XOR or bitwise exclusive OR (^) is similar to bitwise OR. With bitwise OR, one or both operands must be 1 in order to output 1. However, with XOR, a 1 is only output if exactly one of the two values is 1. To get a better idea of how XOR works, let’s take a look at an example:

18 = 10010 25 = 11001

The first two bits have the value 1, so with this bitwise operator in Java, the result is 0. The second bit of 18 is 0, but the second bit of 25 is 1. This results in the value 1. If we continue through, we get the number 01011. In decimal form, this is 11.

Here’s the code:

``````public class Main {
public static void main(String[] args) {
System.out.println(18^25);
}
}``````
java

## Left shift

Left shift shifts the bits of value a to the left by the distance b. The resulting blanks are filled with 0. An int value that occupies 32 bits in a memory illustrates this clearly. Let’s take the number 20 or 10010 for a again and shift it by the b-value 2 to get the c-value 1001000. Two zeros are placed at the end. 1001000 corresponds to the decimal value 72.

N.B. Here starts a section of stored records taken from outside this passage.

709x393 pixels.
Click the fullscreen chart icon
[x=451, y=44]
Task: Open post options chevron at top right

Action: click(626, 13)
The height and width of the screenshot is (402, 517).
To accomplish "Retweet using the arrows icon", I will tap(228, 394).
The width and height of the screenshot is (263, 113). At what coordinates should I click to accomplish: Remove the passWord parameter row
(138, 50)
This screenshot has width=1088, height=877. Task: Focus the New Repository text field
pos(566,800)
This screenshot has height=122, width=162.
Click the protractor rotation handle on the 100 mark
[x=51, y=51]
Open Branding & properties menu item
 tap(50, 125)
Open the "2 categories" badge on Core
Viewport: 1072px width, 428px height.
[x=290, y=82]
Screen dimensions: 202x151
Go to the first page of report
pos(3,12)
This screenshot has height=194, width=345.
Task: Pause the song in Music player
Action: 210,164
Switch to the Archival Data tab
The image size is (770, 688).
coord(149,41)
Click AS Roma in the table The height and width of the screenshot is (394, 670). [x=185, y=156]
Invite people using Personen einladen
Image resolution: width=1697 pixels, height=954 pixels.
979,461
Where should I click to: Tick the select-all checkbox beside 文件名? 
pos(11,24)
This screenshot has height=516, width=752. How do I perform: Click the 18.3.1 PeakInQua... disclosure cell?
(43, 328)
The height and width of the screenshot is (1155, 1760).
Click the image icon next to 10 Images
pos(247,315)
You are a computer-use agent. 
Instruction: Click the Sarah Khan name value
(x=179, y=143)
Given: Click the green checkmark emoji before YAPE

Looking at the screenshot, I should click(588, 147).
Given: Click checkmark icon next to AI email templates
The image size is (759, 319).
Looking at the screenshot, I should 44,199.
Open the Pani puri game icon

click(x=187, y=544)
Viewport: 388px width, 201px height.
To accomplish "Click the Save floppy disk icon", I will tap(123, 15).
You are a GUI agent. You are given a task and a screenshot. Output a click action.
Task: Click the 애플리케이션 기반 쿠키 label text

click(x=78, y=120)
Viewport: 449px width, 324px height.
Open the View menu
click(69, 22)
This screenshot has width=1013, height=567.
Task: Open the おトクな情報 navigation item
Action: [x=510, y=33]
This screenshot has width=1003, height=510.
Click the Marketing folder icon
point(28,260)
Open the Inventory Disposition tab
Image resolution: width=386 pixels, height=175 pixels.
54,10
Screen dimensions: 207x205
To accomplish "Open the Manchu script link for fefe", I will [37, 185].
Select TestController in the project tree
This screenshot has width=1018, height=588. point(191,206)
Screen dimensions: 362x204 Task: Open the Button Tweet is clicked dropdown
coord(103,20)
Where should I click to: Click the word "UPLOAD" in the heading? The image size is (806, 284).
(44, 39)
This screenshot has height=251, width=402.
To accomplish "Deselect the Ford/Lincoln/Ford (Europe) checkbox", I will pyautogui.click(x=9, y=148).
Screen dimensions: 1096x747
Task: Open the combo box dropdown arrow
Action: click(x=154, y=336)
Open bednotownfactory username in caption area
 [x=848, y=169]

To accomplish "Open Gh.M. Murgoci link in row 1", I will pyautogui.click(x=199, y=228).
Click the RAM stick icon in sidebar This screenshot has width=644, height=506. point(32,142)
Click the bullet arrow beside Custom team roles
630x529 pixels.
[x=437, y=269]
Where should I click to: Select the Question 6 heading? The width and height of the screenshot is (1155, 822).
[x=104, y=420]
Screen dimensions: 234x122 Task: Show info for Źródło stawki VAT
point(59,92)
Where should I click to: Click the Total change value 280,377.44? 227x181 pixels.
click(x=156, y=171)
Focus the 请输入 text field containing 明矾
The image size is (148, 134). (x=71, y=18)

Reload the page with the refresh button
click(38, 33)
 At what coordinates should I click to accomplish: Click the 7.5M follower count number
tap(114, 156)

Here’s what this process looks like in code:

``````public class Main {
public static void main(String[] args) {
int a = 20;
int b = 2;
int c = (a << b);
System.out.println(c);
}
}``````
java

## Right shift with sign

Right shift works the other way round. Here, bits of the value a are shifted to the right by the value b, which produces the c-value. As a result, the last bits are left out. If we shift 20 or 10010 two places to the right, the result is 100 or 4.

Here’s the code:

``````public class Main {
public static void main(String[] args) {
System.out.println(20 >> 2);
}
}``````
java

It’s important to note that if a is a positive number, the spaces are filled with 0. If it is negative, the spaces are replaced with 1.

## Right shift without sign

In principle, the Java bitwise operator right shift without sign (>>>) works in the same way. The only difference is that the spaces created on the left-hand side by the shift to the right are always filled with 0. This always results in a positive number, even if the starting value was negative.